Note that these are not the same serotonergic pathways often implicated in depression. The terminal synapses for the latter are indeed located in the brain and not the spinal cord.

Last night, in real life, I followed the Watertown news live via @sethmnookin and @taylordobbs (like many others).

This morning I dreamt that my workplace had transformed into an institutional fortress taken over by a gang of murderous criminals. The actual law enforcement authorities were too busy watching television talk shows to do anything about it. The thugs were threatening and torturing and killing people in the building. I managed to escape down a balcony exit and hid out for a while, avoiding detection but fearful that the thugs would find me and kill me. They were unstoppable, and there seemed to be no way out. I informed an old West-style sheriff, who managed to detain a carload of the evildoers. While continuing to hide, I wondered whether I would be able to shoot them all dead with a fully automatic weapon before they shot and killed me.

Then an early morning doorbell rang and woke me up. It was an unexpected FedEx delivery. In my barely awake state, I thought it might be a bomb.

Why am I telling you all this?? Because I find it very hard to believe that Tylenol, a drug that's relatively ineffective for my own headache pain, could possibly alleviate the anxiety caused by this nightmare. Or by the real life nightmare that's affected so many people in Boston.
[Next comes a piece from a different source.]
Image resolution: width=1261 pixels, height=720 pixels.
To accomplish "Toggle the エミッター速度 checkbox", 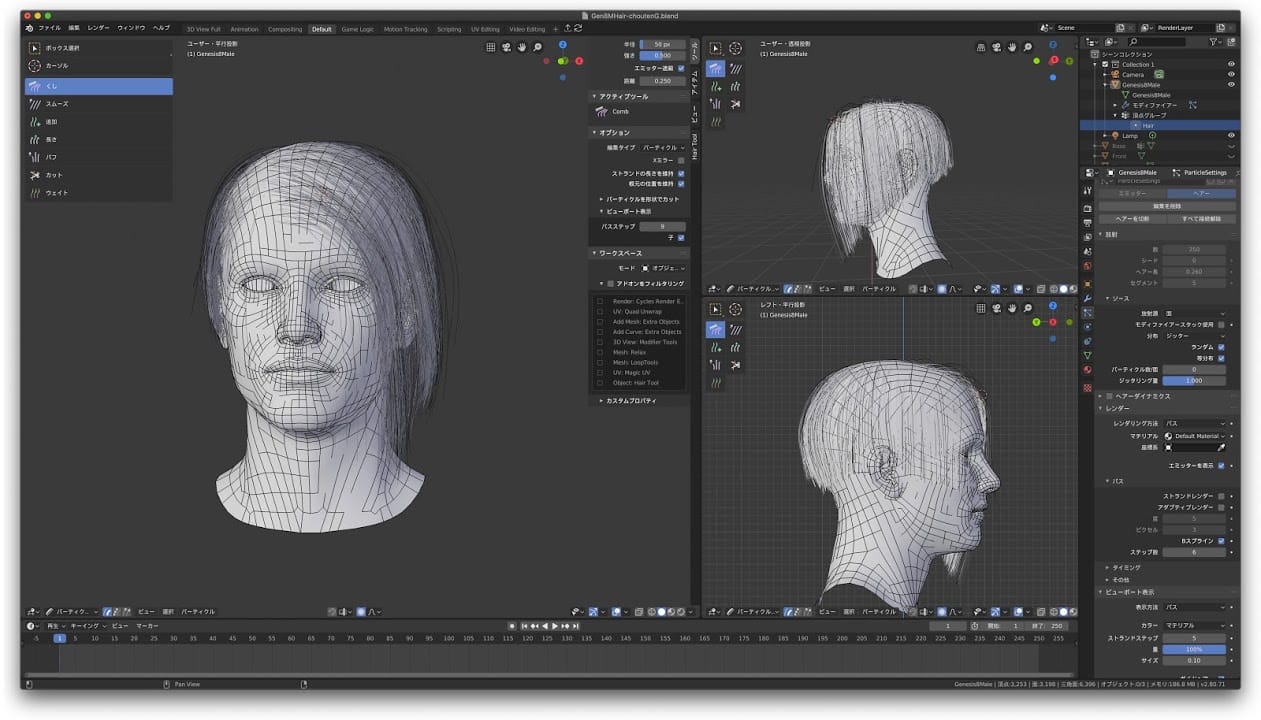I will point(681,68).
Dewall CN, Macdonald G, Webster GD, Masten CL, Baumeister RF, Powell C, Combs D, Schurtz DR, Stillman TF, Tice DM, Eisenberger NI. (2010). Acetaminophen reduces social pain: behavioral and neural evidence. Psychol Sci. 21:931-7.
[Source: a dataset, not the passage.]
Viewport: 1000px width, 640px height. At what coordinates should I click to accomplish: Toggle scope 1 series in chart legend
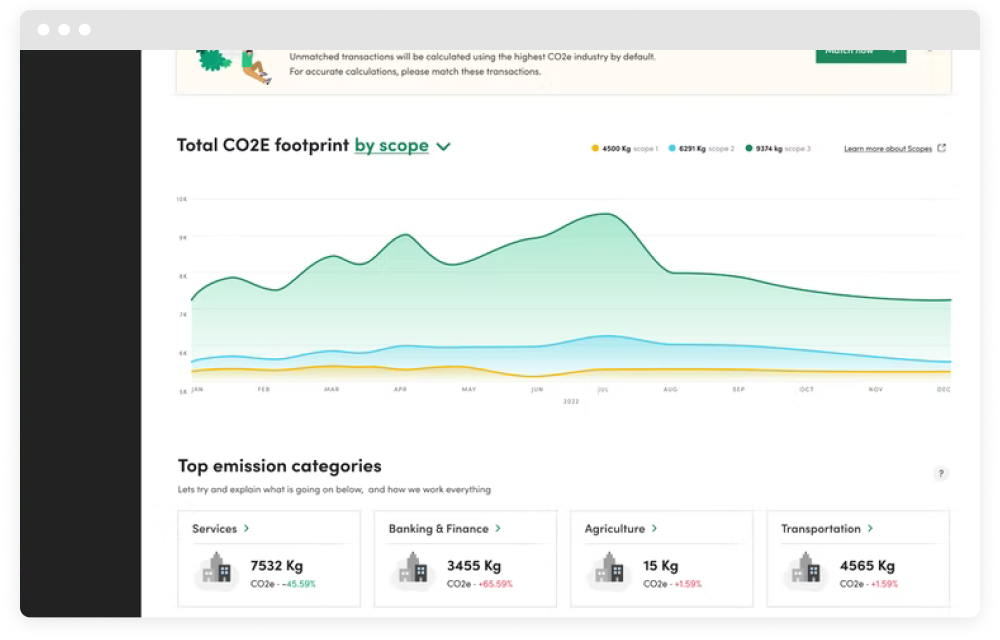coord(625,149)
Randles, D., Heine, S., & Santos, N. (2013). The Common Pain of Surrealism and Death: Acetaminophen Reduces Compensatory Affirmation Following Meaning Threats. Psychological Science DOI: 10.1177/0956797612464786

Toussaint, K., Yang, X., Zielinski, M., Reigle, K., Sacavage, S., Nagar, S., & Raffa, R. (2010). What do we (not) know about how paracetamol (acetaminophen) works? Journal of Clinical Pharmacy and Therapeutics, 35 (6), 617-638 DOI: 10.1111/j.1365-2710.2009.01143.x

Subscribe to Post Comments [Atom]


At April 23, 2013 12:42 PM, Anonymous Anonymous said...

Great post NC. I just wanted to report something anecdotal. Often I wake up in the middle of the night and experience serious anxiety. You know, the kind in which everything is doomed and there is nothing to do about it. However, if I take Tylenol before going to bed, when I wake up, the same thoughts go through my mind, but they do not have the same negative connotation. It is really like knowing that there is pain there but not perceiving it. I do not take Tylenol for this reason, I just noticed this effect consistently when I take it. It could be that perhaps I take Tylenol when I have a cold and the illness is the real cause of the effect. Very curious.

At April 24, 2013 10:15 AM, Blogger The Neurocritic said...

Thanks! Interesting observation. It seems to me that a reduction in physical pain could result in a calmer demeanor, and hence fewer negative thoughts racing through your mind upon awakening. That's a pretty vulnerable time, because the full force of frontal lobe "cognitive control" processes aren't immediately online yet. If there's less bodily tension, lower autonomic arousal, and less pain, perhaps this blunting of illness results in a more relaxed state.

This would be an indirect effect of the drug, rather than the drug acting directly on brain areas that lower anxiety.